Lazy days

In addition to this blog, I also do a summary of the 8th District cases each week on the listservs of the Ohio Association of Criminal Defense Attorneys and the Cuyahoga Criminal Defense Lawyers Association.  If anything, the summaries are a bit more snarky than the stuff I post here, because it's to a more limited audience.  (Which is shorthand for "I don't have to worry about certain people reading it.")  A number of other people on the OACDL listserv do summaries of the appellate cases out of their district, and a guy named Stuart Benis does a very nice job summarizing 6th Circuit cases.  I don't do much Federal work, but some cases are very handy to have in state criminal prosecutions as well.  Plus, I don't have anything else to write about, so today I'm going to crib from Stu and highlight US v. Johnson, one of the cases he's tipped me off about over the past few weeks, and a great case on search and seizure.

It starts out with a 911 call to the Newport, Tennessee police that "some people" connected with a blue Cadillac were "walking around" outside the caller's apartment.  The police responded a few minutes later, then saw Johnson carrying a bag and walking at a normal pace toward a white car parked on the street.  The police called for Johnson to stop, but he kept walking at the same pace until he reached the car.  He opened the passenger-side door, threw the bag inside, then stood outside the car as the police approached.  The officers patted him down and found a gun.  That resulted in Johnson's sentence to 19 years imprisonment as an armed career criminal, after the district court had denied his motion to suppress.

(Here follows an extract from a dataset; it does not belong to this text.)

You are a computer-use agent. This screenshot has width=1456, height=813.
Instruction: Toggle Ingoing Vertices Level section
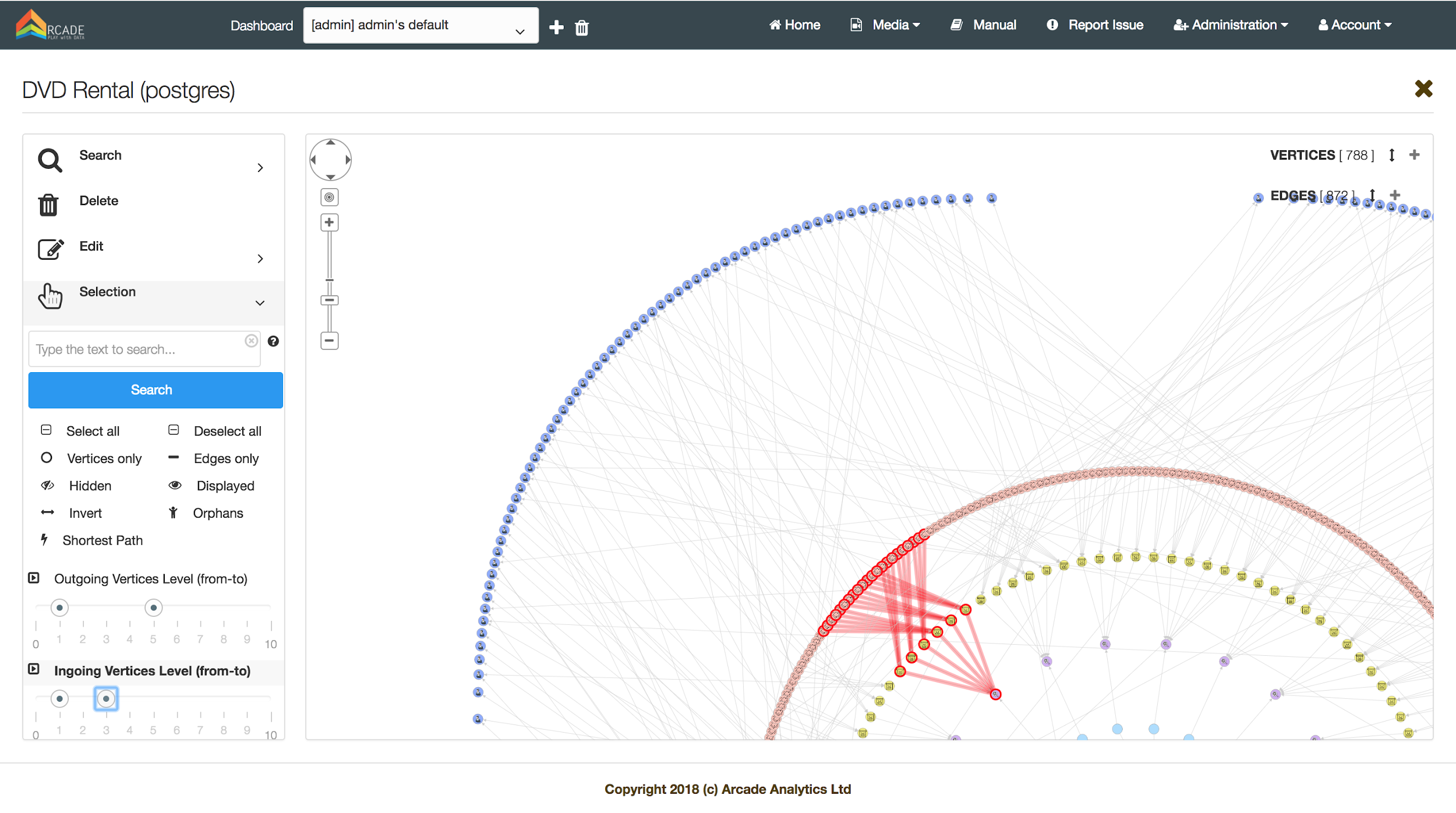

The case raises two issues, the first being the point at which Johnson was seized.  The law on this is both simple and vague:  a person is seized when "in view of all of the circumstances surrounding the incident, a reasonable person would have believed that he was not free to leave."  The court concluded that, at the very latest, Johnson was seized when he reached the car, because it was at that point that he complied with police demands to stop.  (One isn't seized unless he "actually yields to the show of authority."  In plain language, you aren't seized if you run or, in Johnson's case, continue walking away.)  The police argued that Johnson wasn't really stopped until he raised his hands in compliance with the police demands, but the court rejected that:

If a person stopped and raised his hands at an officer's command but failed to obey a further command to spread his legs or to lie on the ground, we would not say that he had not been seized initially. It is enough to submit to an officer's initial command to stop and to remain stopped.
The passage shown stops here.